## Items from a dataset

=== Begin Enclosure ===

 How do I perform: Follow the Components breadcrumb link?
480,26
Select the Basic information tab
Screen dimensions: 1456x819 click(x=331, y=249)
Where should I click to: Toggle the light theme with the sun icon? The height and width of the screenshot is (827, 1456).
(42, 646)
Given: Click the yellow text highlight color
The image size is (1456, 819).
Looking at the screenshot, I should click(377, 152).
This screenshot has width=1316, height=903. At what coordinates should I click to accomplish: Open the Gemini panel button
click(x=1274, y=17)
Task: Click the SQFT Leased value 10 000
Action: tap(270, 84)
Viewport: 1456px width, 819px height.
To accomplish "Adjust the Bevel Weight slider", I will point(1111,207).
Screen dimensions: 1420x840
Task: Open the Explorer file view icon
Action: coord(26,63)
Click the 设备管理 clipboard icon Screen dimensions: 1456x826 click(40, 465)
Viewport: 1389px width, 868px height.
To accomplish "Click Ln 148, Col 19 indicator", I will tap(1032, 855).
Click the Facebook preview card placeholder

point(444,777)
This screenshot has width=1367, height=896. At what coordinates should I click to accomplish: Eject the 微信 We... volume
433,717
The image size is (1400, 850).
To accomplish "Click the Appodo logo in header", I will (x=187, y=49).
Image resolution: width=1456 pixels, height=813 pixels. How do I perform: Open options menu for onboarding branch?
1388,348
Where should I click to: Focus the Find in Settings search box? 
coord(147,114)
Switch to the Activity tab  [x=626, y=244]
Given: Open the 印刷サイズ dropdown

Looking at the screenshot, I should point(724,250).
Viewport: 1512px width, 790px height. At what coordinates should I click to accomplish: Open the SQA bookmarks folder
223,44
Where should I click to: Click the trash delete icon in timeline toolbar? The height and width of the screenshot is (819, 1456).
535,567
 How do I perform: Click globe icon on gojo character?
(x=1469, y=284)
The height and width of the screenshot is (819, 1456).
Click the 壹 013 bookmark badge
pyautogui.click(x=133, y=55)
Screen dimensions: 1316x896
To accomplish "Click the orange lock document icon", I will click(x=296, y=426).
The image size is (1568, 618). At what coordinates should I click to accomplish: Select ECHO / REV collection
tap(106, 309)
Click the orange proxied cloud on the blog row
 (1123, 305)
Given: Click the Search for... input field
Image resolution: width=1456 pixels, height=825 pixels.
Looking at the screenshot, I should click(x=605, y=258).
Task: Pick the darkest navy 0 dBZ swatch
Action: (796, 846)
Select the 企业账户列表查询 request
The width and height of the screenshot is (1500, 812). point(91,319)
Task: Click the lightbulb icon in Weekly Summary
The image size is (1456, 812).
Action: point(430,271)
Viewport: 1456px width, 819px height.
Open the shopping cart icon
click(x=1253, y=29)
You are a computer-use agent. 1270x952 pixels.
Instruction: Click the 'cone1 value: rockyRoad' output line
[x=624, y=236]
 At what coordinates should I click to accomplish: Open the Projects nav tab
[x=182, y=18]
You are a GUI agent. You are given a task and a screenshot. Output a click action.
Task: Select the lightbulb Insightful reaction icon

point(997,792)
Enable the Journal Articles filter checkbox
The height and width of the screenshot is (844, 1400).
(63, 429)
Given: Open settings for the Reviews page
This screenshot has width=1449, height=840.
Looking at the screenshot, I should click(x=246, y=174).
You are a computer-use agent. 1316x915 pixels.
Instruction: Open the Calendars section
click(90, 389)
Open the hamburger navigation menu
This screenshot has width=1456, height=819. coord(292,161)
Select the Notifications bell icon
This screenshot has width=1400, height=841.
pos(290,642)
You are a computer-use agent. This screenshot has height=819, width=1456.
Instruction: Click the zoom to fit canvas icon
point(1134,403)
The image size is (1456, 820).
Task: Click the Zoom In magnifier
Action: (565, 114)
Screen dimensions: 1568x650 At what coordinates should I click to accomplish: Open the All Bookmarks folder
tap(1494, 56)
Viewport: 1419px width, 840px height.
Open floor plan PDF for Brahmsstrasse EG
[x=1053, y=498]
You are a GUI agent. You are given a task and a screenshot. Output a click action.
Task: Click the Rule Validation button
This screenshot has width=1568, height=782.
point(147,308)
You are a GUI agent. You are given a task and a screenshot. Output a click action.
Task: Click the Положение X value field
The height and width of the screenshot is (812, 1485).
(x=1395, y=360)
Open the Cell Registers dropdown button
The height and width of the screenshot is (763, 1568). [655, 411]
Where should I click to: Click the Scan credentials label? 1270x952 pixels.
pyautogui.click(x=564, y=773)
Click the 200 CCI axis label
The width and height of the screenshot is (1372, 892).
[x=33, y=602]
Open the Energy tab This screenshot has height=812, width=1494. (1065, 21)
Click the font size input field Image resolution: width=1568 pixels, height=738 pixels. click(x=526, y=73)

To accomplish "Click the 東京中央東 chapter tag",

=== End Enclosure ===

## WORK ORDER
This task calls for every entry above to be transcribed exactly.

## RESULT BELOW
 How do I perform: Follow the Components breadcrumb link?
480,26
Select the Basic information tab
Screen dimensions: 1456x819 click(x=331, y=249)
Where should I click to: Toggle the light theme with the sun icon? The height and width of the screenshot is (827, 1456).
(42, 646)
Given: Click the yellow text highlight color
The image size is (1456, 819).
Looking at the screenshot, I should click(377, 152).
This screenshot has width=1316, height=903. At what coordinates should I click to accomplish: Open the Gemini panel button
click(x=1274, y=17)
Task: Click the SQFT Leased value 10 000
Action: tap(270, 84)
Viewport: 1456px width, 819px height.
To accomplish "Adjust the Bevel Weight slider", I will point(1111,207).
Screen dimensions: 1420x840
Task: Open the Explorer file view icon
Action: coord(26,63)
Click the 设备管理 clipboard icon Screen dimensions: 1456x826 click(40, 465)
Viewport: 1389px width, 868px height.
To accomplish "Click Ln 148, Col 19 indicator", I will tap(1032, 855).
Click the Facebook preview card placeholder

point(444,777)
This screenshot has width=1367, height=896. At what coordinates should I click to accomplish: Eject the 微信 We... volume
433,717
The image size is (1400, 850).
To accomplish "Click the Appodo logo in header", I will (x=187, y=49).
Image resolution: width=1456 pixels, height=813 pixels. How do I perform: Open options menu for onboarding branch?
1388,348
Where should I click to: Focus the Find in Settings search box? 
coord(147,114)
Switch to the Activity tab  [x=626, y=244]
Given: Open the 印刷サイズ dropdown

Looking at the screenshot, I should point(724,250).
Viewport: 1512px width, 790px height. At what coordinates should I click to accomplish: Open the SQA bookmarks folder
223,44
Where should I click to: Click the trash delete icon in timeline toolbar? The height and width of the screenshot is (819, 1456).
535,567
 How do I perform: Click globe icon on gojo character?
(x=1469, y=284)
The height and width of the screenshot is (819, 1456).
Click the 壹 013 bookmark badge
pyautogui.click(x=133, y=55)
Screen dimensions: 1316x896
To accomplish "Click the orange lock document icon", I will click(x=296, y=426).
The image size is (1568, 618). At what coordinates should I click to accomplish: Select ECHO / REV collection
tap(106, 309)
Click the orange proxied cloud on the blog row
 (1123, 305)
Given: Click the Search for... input field
Image resolution: width=1456 pixels, height=825 pixels.
Looking at the screenshot, I should click(x=605, y=258).
Task: Pick the darkest navy 0 dBZ swatch
Action: (796, 846)
Select the 企业账户列表查询 request
The width and height of the screenshot is (1500, 812). point(91,319)
Task: Click the lightbulb icon in Weekly Summary
The image size is (1456, 812).
Action: point(430,271)
Viewport: 1456px width, 819px height.
Open the shopping cart icon
click(x=1253, y=29)
You are a computer-use agent. 1270x952 pixels.
Instruction: Click the 'cone1 value: rockyRoad' output line
[x=624, y=236]
 At what coordinates should I click to accomplish: Open the Projects nav tab
[x=182, y=18]
You are a GUI agent. You are given a task and a screenshot. Output a click action.
Task: Select the lightbulb Insightful reaction icon

point(997,792)
Enable the Journal Articles filter checkbox
The height and width of the screenshot is (844, 1400).
(63, 429)
Given: Open settings for the Reviews page
This screenshot has width=1449, height=840.
Looking at the screenshot, I should click(x=246, y=174).
You are a computer-use agent. 1316x915 pixels.
Instruction: Open the Calendars section
click(90, 389)
Open the hamburger navigation menu
This screenshot has width=1456, height=819. coord(292,161)
Select the Notifications bell icon
This screenshot has width=1400, height=841.
pos(290,642)
You are a computer-use agent. This screenshot has height=819, width=1456.
Instruction: Click the zoom to fit canvas icon
point(1134,403)
The image size is (1456, 820).
Task: Click the Zoom In magnifier
Action: (565, 114)
Screen dimensions: 1568x650 At what coordinates should I click to accomplish: Open the All Bookmarks folder
tap(1494, 56)
Viewport: 1419px width, 840px height.
Open floor plan PDF for Brahmsstrasse EG
[x=1053, y=498]
You are a GUI agent. You are given a task and a screenshot. Output a click action.
Task: Click the Rule Validation button
This screenshot has width=1568, height=782.
point(147,308)
You are a GUI agent. You are given a task and a screenshot. Output a click action.
Task: Click the Положение X value field
The height and width of the screenshot is (812, 1485).
(x=1395, y=360)
Open the Cell Registers dropdown button
The height and width of the screenshot is (763, 1568). [655, 411]
Where should I click to: Click the Scan credentials label? 1270x952 pixels.
pyautogui.click(x=564, y=773)
Click the 200 CCI axis label
The width and height of the screenshot is (1372, 892).
[x=33, y=602]
Open the Energy tab This screenshot has height=812, width=1494. (1065, 21)
Click the font size input field Image resolution: width=1568 pixels, height=738 pixels. click(x=526, y=73)

To accomplish "Click the 東京中央東 chapter tag",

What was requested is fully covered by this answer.